Right. It feels like a very expensive friendly gesture to North City where southwest city and south city could be best served with more connectivity since populations are largely stabilized, or growing.

In my opinion, the permanence of light rail is more appealing, though, than another bus (BRT). I know it is essentially the same thing as a light rail system, the aesthetic and implications aren't though. At least to me.
bwcrow1s wrote:
Thu Jul 05, 2018 12:00 pm
Right. It feels like a very expensive friendly gesture to North City where southwest city and south city could be best served with more connectivity since populations are largely stabilized, or growing.

In my opinion, the permanence of light rail is more appealing, though, than another bus (BRT). I know it is essentially the same thing as a light rail system, the aesthetic and implications aren't though.
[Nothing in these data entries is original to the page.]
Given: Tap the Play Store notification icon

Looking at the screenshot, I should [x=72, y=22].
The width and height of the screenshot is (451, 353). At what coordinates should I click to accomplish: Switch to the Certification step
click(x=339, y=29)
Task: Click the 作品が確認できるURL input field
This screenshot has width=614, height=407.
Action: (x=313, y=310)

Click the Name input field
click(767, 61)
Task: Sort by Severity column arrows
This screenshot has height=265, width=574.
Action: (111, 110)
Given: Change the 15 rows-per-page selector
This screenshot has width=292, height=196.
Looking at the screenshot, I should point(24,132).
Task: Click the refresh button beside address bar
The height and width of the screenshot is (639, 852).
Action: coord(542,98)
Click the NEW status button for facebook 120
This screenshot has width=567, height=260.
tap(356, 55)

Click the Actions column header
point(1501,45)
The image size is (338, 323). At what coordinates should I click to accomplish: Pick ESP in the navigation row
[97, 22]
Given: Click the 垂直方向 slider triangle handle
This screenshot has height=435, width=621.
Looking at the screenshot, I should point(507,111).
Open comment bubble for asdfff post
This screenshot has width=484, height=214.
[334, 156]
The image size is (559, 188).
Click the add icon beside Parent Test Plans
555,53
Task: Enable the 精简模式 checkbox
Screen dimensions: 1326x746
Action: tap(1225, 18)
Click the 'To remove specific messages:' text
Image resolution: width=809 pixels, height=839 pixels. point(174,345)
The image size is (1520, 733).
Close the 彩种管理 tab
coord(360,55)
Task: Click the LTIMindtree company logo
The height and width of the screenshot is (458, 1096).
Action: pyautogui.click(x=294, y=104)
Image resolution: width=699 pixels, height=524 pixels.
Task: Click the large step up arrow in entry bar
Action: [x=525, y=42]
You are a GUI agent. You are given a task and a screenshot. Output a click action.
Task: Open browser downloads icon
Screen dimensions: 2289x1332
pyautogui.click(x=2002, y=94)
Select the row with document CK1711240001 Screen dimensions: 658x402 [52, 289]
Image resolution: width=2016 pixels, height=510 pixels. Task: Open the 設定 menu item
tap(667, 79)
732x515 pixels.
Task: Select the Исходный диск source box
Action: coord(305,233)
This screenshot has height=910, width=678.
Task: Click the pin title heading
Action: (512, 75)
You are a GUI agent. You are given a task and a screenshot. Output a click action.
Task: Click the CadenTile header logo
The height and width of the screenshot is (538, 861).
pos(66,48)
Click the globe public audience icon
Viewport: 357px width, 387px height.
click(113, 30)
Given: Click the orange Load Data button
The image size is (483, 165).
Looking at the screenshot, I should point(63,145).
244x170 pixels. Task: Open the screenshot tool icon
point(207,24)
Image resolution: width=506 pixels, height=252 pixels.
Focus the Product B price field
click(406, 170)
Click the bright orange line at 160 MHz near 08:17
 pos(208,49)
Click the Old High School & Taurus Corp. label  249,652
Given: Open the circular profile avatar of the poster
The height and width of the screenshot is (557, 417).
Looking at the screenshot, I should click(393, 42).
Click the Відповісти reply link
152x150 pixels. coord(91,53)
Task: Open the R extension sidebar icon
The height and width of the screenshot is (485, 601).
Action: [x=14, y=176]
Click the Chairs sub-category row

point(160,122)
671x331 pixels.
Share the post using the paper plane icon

At least to me.
A lot of this also depends on the wanted outcome and short and long term outcome. This line may make sense as a long term outcome to return population to North City but its going to be a very white population.
My view is that N/S alongside Old North/Hyde Park primes the pump for rapid infill development in years with a good economy/population growth. The 14th street mall is the only intact and ready to rent retail strip in NSTL and WILL eventually be an anchor for infill. Being only a couple stops from downtown will be huge for the area as well.

In 20 years I can see ONSTL built out like a more modern Soulard with 4-5 story infill buildings on Florissant Ave.
I used to be very much in favor of N/S but I’m starting to change my mind. Does anyone realistically think the line would cause even one person to move from the County to N City? I think it could cause some to move from other parts of N City to this part of N City, but that obviously won’t lead to a population increase.
^ yes. but it's not just people from the county. it makes more of the city desirable for transplants, and makes potential transplants more likely to choose St. Louis over somewhere else.
If that migration to the areas surrounding the metro link in North City create something resembling a community, that is a success. Development rarely develops out of nowhere, it needs some type of attraction anchor. I think the city is hoping NGA + Metrolink can help that become a reason for people to settle alongside it.
I really hope you all are right. I voted for it and really want to see this succeed, but I’m just losing my sense of optimism.
I think once the county pulled out (Thank You Stenger :roll: ) the city should have went for modern streetcar (like Kansas City) for a N-S alignment. Maybe we could have gotten more coverage and a faster implementation, especially if we used the same folks KC used (not the Loop people). With that said, it's hard not to see the potential in any type of Metrolink expansion (especially in the urban core). Although we have been losing density, we are no less urban than many cities that have been implementing massive light rail expansion plans (Denver, Dallas, Portland, Charlotte, etc.), hell even Nashville was going for a major plan. I'm always skeptical of ridership projections anyway and I think since we already have a nice spine of a system (east and west) having any sort of N-S spur will only enhance the utility of the system. Also, I think having a North-South line through the city has always been more about driving a certain type of development (gentrification?) than legitimate transportation, but who knows how this thing will play out.
^ i think we need at least an east-west spine and a north-south spine for fast cross-city transportation. then we could run shorter-distance streetcars that connect to the spine. unfortunately N-S is not gonna be that spine. as proposed it runs too damn close to the river on the south side and ignores too much of south city. how the hell is N-S going to be of any use to people in Shouthampton, for example?
urban_dilettante wrote:
Thu Jul 05, 2018 6:20 pm
^ i think we need at least an east-west spine and a north-south spine for fast cross-city transportation. then we could run shorter-distance streetcars that connect to the spine. unfortunately N-S is not gonna be that spine. as proposed it runs too damn close to the river on the south side and ignores too much of south city. how the hell is N-S going to be of any use to people in Shouthampton, for example?
I agree, Gravois seems like the no-brainer. Unfortunately, I think Jefferson was chosen so it could eventually ride along I-55 and get faster access to county....now the county is not even interested in being part of this line.
I think that true BRT would be the best move for St. Louis, with routes along Jefferson, Grand and Kingshighway (Broadway and Natural Bridge/N. Florissant + 12th/Gravois too?) probably being in the same ballpark of an investment as N/S Metrolink. That being said, the time and money that these studies take is painful, and we need to move forward with the Metrolink Plan.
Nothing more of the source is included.